▶ [Collected data]:
+---+

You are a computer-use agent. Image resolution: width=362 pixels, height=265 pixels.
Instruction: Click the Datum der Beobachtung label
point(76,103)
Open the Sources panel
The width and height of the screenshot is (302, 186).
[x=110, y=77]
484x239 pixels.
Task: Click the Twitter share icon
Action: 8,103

+---+

▶ [PROBLEM]:
After reading the lines above, reproduce them all exactly.

▶ [RESULT OF THIS EXERCISE]:
You are a computer-use agent. Image resolution: width=362 pixels, height=265 pixels.
Instruction: Click the Datum der Beobachtung label
point(76,103)
Open the Sources panel
The width and height of the screenshot is (302, 186).
[x=110, y=77]
484x239 pixels.
Task: Click the Twitter share icon
Action: 8,103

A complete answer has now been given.